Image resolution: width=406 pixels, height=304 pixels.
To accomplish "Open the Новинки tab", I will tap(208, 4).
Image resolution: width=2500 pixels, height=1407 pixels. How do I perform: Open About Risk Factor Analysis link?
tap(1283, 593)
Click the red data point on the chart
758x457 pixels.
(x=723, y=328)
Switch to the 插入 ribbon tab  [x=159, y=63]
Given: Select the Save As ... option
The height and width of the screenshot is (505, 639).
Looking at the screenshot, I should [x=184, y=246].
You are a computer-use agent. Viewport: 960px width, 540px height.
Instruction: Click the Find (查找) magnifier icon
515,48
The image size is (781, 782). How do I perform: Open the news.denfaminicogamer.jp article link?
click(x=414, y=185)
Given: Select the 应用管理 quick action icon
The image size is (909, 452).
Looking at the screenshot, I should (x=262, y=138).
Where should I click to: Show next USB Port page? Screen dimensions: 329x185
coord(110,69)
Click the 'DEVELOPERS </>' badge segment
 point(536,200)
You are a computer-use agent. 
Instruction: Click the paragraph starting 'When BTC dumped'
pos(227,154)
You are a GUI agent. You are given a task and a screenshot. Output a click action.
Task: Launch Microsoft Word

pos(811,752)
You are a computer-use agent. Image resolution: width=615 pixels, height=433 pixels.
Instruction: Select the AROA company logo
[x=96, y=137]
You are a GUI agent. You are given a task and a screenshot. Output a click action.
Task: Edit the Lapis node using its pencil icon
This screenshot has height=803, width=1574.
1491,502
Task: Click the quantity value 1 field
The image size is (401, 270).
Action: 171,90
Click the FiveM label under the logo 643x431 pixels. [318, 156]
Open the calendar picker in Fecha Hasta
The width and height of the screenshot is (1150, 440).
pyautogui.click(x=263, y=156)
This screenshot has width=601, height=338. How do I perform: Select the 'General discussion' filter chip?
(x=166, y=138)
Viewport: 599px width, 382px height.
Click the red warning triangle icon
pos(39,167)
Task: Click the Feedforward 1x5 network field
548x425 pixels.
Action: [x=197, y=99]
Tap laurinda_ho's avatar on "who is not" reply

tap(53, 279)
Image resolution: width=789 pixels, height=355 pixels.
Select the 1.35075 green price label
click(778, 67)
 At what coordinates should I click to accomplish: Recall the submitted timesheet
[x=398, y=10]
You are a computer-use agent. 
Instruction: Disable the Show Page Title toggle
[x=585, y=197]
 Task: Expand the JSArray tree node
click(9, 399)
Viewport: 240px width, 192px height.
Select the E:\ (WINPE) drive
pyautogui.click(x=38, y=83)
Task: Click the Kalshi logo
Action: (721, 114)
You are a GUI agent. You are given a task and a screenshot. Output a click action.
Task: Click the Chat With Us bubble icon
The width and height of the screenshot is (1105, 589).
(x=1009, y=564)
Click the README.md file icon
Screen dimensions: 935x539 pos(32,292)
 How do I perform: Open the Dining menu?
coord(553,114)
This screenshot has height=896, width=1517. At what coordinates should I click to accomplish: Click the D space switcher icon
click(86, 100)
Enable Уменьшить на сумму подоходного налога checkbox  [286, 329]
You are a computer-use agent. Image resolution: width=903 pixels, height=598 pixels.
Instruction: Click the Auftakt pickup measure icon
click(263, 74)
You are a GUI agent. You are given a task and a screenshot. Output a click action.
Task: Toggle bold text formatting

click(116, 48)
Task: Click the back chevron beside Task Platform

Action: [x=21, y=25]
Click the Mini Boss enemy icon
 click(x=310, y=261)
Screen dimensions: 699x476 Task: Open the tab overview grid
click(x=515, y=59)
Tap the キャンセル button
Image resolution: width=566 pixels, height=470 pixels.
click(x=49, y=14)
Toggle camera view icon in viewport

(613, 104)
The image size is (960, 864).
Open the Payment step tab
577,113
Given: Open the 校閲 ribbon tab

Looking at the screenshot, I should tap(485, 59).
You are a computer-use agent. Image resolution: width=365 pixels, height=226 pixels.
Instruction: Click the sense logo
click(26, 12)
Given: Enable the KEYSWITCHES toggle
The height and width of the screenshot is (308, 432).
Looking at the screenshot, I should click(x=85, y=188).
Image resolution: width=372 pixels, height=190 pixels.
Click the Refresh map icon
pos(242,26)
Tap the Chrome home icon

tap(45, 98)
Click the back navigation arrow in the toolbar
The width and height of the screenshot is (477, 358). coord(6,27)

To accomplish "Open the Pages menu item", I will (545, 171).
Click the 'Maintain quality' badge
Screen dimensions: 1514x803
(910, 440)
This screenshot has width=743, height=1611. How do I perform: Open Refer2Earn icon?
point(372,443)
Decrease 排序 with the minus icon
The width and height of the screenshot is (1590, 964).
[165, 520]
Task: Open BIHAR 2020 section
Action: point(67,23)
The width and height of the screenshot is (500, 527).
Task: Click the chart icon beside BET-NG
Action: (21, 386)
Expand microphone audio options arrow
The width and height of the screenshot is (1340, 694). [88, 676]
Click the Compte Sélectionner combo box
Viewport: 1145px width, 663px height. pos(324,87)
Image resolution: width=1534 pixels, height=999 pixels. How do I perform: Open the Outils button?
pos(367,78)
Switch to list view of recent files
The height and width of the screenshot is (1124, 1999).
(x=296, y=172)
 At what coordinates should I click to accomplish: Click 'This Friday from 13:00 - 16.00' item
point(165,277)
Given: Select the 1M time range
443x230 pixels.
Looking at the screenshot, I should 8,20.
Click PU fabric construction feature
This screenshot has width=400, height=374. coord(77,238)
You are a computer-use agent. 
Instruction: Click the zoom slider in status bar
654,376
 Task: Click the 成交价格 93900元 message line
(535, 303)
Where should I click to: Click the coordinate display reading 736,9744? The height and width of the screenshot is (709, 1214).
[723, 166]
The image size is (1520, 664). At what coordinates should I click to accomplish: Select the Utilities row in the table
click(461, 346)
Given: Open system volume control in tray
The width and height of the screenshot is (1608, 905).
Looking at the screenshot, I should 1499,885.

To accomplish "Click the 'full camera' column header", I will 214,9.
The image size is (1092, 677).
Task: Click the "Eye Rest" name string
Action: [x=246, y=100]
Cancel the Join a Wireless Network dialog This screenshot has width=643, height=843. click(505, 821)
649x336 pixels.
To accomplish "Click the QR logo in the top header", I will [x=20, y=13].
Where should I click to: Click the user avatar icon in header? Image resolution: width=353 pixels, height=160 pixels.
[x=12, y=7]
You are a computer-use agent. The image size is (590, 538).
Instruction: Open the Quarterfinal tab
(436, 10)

TASK OBJECTIVE: Rework all the lines above so that every "computer-use agent" becomes "screen assistant", and keep everything else the same.

WRITTEN RESPONSE:
Image resolution: width=406 pixels, height=304 pixels.
To accomplish "Open the Новинки tab", I will tap(208, 4).
Image resolution: width=2500 pixels, height=1407 pixels. How do I perform: Open About Risk Factor Analysis link?
tap(1283, 593)
Click the red data point on the chart
758x457 pixels.
(x=723, y=328)
Switch to the 插入 ribbon tab  [x=159, y=63]
Given: Select the Save As ... option
The height and width of the screenshot is (505, 639).
Looking at the screenshot, I should [x=184, y=246].
You are a screen assistant. Viewport: 960px width, 540px height.
Instruction: Click the Find (查找) magnifier icon
515,48
The image size is (781, 782). How do I perform: Open the news.denfaminicogamer.jp article link?
click(x=414, y=185)
Given: Select the 应用管理 quick action icon
The image size is (909, 452).
Looking at the screenshot, I should (x=262, y=138).
Where should I click to: Show next USB Port page? Screen dimensions: 329x185
coord(110,69)
Click the 'DEVELOPERS </>' badge segment
 point(536,200)
You are a screen assistant. 
Instruction: Click the paragraph starting 'When BTC dumped'
pos(227,154)
You are a GUI agent. You are given a task and a screenshot. Output a click action.
Task: Launch Microsoft Word

pos(811,752)
You are a screen assistant. Image resolution: width=615 pixels, height=433 pixels.
Instruction: Select the AROA company logo
[x=96, y=137]
You are a GUI agent. You are given a task and a screenshot. Output a click action.
Task: Edit the Lapis node using its pencil icon
This screenshot has height=803, width=1574.
1491,502
Task: Click the quantity value 1 field
The image size is (401, 270).
Action: 171,90
Click the FiveM label under the logo 643x431 pixels. [318, 156]
Open the calendar picker in Fecha Hasta
The width and height of the screenshot is (1150, 440).
pyautogui.click(x=263, y=156)
This screenshot has width=601, height=338. How do I perform: Select the 'General discussion' filter chip?
(x=166, y=138)
Viewport: 599px width, 382px height.
Click the red warning triangle icon
pos(39,167)
Task: Click the Feedforward 1x5 network field
548x425 pixels.
Action: [x=197, y=99]
Tap laurinda_ho's avatar on "who is not" reply

tap(53, 279)
Image resolution: width=789 pixels, height=355 pixels.
Select the 1.35075 green price label
click(778, 67)
 At what coordinates should I click to accomplish: Recall the submitted timesheet
[x=398, y=10]
You are a screen assistant. 
Instruction: Disable the Show Page Title toggle
[x=585, y=197]
 Task: Expand the JSArray tree node
click(9, 399)
Viewport: 240px width, 192px height.
Select the E:\ (WINPE) drive
pyautogui.click(x=38, y=83)
Task: Click the Kalshi logo
Action: (721, 114)
You are a GUI agent. You are given a task and a screenshot. Output a click action.
Task: Click the Chat With Us bubble icon
The width and height of the screenshot is (1105, 589).
(x=1009, y=564)
Click the README.md file icon
Screen dimensions: 935x539 pos(32,292)
 How do I perform: Open the Dining menu?
coord(553,114)
This screenshot has height=896, width=1517. At what coordinates should I click to accomplish: Click the D space switcher icon
click(86, 100)
Enable Уменьшить на сумму подоходного налога checkbox  [286, 329]
You are a screen assistant. Image resolution: width=903 pixels, height=598 pixels.
Instruction: Click the Auftakt pickup measure icon
click(263, 74)
You are a GUI agent. You are given a task and a screenshot. Output a click action.
Task: Toggle bold text formatting

click(116, 48)
Task: Click the back chevron beside Task Platform

Action: [x=21, y=25]
Click the Mini Boss enemy icon
 click(x=310, y=261)
Screen dimensions: 699x476 Task: Open the tab overview grid
click(x=515, y=59)
Tap the キャンセル button
Image resolution: width=566 pixels, height=470 pixels.
click(x=49, y=14)
Toggle camera view icon in viewport

(613, 104)
The image size is (960, 864).
Open the Payment step tab
577,113
Given: Open the 校閲 ribbon tab

Looking at the screenshot, I should tap(485, 59).
You are a screen assistant. Image resolution: width=365 pixels, height=226 pixels.
Instruction: Click the sense logo
click(26, 12)
Given: Enable the KEYSWITCHES toggle
The height and width of the screenshot is (308, 432).
Looking at the screenshot, I should click(x=85, y=188).
Image resolution: width=372 pixels, height=190 pixels.
Click the Refresh map icon
pos(242,26)
Tap the Chrome home icon

tap(45, 98)
Click the back navigation arrow in the toolbar
The width and height of the screenshot is (477, 358). coord(6,27)

To accomplish "Open the Pages menu item", I will (545, 171).
Click the 'Maintain quality' badge
Screen dimensions: 1514x803
(910, 440)
This screenshot has width=743, height=1611. How do I perform: Open Refer2Earn icon?
point(372,443)
Decrease 排序 with the minus icon
The width and height of the screenshot is (1590, 964).
[165, 520]
Task: Open BIHAR 2020 section
Action: point(67,23)
The width and height of the screenshot is (500, 527).
Task: Click the chart icon beside BET-NG
Action: (21, 386)
Expand microphone audio options arrow
The width and height of the screenshot is (1340, 694). [88, 676]
Click the Compte Sélectionner combo box
Viewport: 1145px width, 663px height. pos(324,87)
Image resolution: width=1534 pixels, height=999 pixels. How do I perform: Open the Outils button?
pos(367,78)
Switch to list view of recent files
The height and width of the screenshot is (1124, 1999).
(x=296, y=172)
 At what coordinates should I click to accomplish: Click 'This Friday from 13:00 - 16.00' item
point(165,277)
Given: Select the 1M time range
443x230 pixels.
Looking at the screenshot, I should 8,20.
Click PU fabric construction feature
This screenshot has width=400, height=374. coord(77,238)
You are a screen assistant. 
Instruction: Click the zoom slider in status bar
654,376
 Task: Click the 成交价格 93900元 message line
(535, 303)
Where should I click to: Click the coordinate display reading 736,9744? The height and width of the screenshot is (709, 1214).
[723, 166]
The image size is (1520, 664). At what coordinates should I click to accomplish: Select the Utilities row in the table
click(461, 346)
Given: Open system volume control in tray
The width and height of the screenshot is (1608, 905).
Looking at the screenshot, I should 1499,885.

To accomplish "Click the 'full camera' column header", I will 214,9.
The image size is (1092, 677).
Task: Click the "Eye Rest" name string
Action: [x=246, y=100]
Cancel the Join a Wireless Network dialog This screenshot has width=643, height=843. click(505, 821)
649x336 pixels.
To accomplish "Click the QR logo in the top header", I will [x=20, y=13].
Where should I click to: Click the user avatar icon in header? Image resolution: width=353 pixels, height=160 pixels.
[x=12, y=7]
You are a screen assistant. The image size is (590, 538).
Instruction: Open the Quarterfinal tab
(436, 10)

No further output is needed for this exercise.